Despite what advertisers tell us, the need for iron varies greatly among men and women, and other factors must also be considered, such as age, overall health and the body’s ability to absorb this trace mineral. It’s true that when a diet lacks adequate iron, the body doesn’t make enough red blood cells. As a result, muscles and other bodily tissues don’t receive adequate oxygen—a condition called iron-deficiency anemia. However, most healthy men and postmenopausal women get all the iron they need from a balanced diet.

Ironing out the questions

Some researchers have linked iron levels to heart attack risk, especially among older people. One theory holds that the excess iron women begin to accumulate after menopause contributes to their increased risk for heart disease at that time. Men have higher amounts of iron from late adolescence onward, which could explain why male heart-disease rates begin to rise after age 20.

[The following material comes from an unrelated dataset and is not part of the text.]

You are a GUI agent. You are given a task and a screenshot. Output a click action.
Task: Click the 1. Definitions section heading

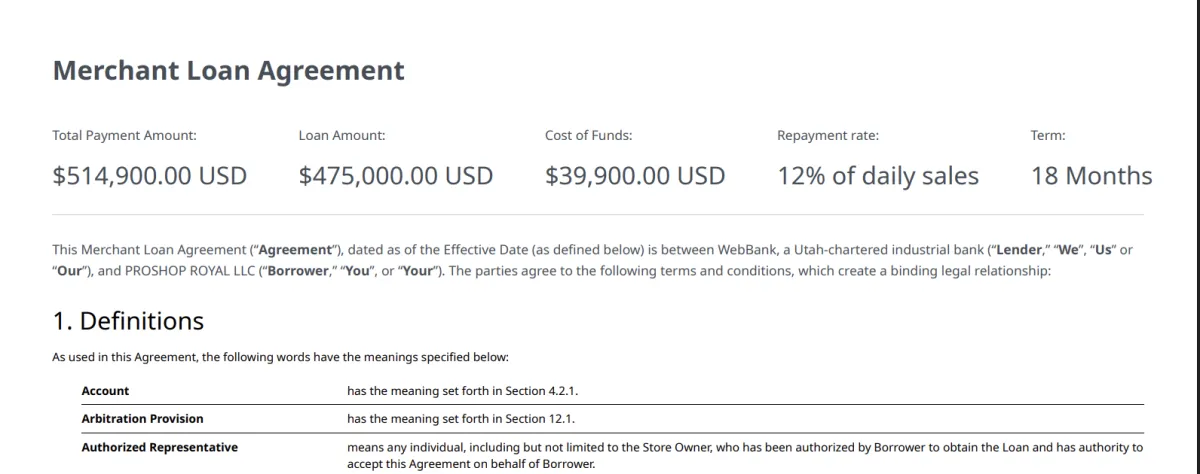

In both sexes, excess iron is thought to disrupt important oxidation reactions the heart needs to function properly. For this reason, supplementing with additional iron may be unnecessary and potentially dangerous for older adults.

How much?

For most people, it’s easy to get enough iron by eating meat, fish, poultry, beans, nuts, eggs, whole grains and leafy green vegetables. To increase your body’s ability to absorb the type of iron found in grains and vegetables, accompany the meal with a vitamin C–rich food, such as an orange. On the other hand, foods or supplements containing calcium will impair your body’s ability to absorb the iron.

In general, these amounts of iron are recommended:

  • Women of childbearing age need 18 milligrams of iron a day for good health and to prevent anemia, a condition that sometimes develops from losing too much blood during menstruation.
  • Women past menopause need 8 milligrams.
  • Men need 8 milligrams.
  • Pregnant women need a much higher amount—27 milligrams a day. It may be difficult to get that much in your daily diet, which is why many obstetricians recommend supplements.

If you are concerned about iron, ask your physician to perform a simple blood test to check for a deficiency. This will eliminate the guesswork and ensure you take the right supplements.